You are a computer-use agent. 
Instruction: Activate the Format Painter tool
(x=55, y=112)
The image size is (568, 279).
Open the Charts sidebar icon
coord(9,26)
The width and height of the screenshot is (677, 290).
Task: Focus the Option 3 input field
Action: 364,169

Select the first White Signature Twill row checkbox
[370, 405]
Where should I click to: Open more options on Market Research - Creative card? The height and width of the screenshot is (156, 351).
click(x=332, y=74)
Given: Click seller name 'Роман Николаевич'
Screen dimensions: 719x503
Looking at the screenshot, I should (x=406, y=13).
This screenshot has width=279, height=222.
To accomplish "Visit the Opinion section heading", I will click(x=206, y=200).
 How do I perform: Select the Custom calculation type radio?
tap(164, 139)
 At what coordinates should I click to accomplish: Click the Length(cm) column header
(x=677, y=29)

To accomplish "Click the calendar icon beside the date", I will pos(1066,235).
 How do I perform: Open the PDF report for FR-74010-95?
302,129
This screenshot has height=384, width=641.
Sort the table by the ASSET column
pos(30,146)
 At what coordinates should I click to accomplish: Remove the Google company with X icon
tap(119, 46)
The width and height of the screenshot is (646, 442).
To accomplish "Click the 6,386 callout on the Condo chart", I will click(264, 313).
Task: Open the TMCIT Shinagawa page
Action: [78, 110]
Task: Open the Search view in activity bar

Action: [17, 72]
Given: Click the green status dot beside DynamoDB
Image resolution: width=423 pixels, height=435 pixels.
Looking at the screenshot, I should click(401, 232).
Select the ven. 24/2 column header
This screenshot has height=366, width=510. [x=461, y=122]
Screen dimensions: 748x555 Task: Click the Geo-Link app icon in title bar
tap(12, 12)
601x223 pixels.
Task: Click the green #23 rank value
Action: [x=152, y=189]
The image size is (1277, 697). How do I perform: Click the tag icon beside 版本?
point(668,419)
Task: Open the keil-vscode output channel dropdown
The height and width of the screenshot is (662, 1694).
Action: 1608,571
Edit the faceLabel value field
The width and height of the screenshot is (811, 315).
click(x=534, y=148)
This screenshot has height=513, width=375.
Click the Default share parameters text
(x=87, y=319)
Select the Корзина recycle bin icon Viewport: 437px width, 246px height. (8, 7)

_ _ _ _

**WHAT YOU SHOULD DO**
Apply a filter to the listing above so that only lines with "Given" are kept, and copy those lines.

**TASK RESPONSE**
Given: Click seller name 'Роман Николаевич'
Given: Click the green status dot beside DynamoDB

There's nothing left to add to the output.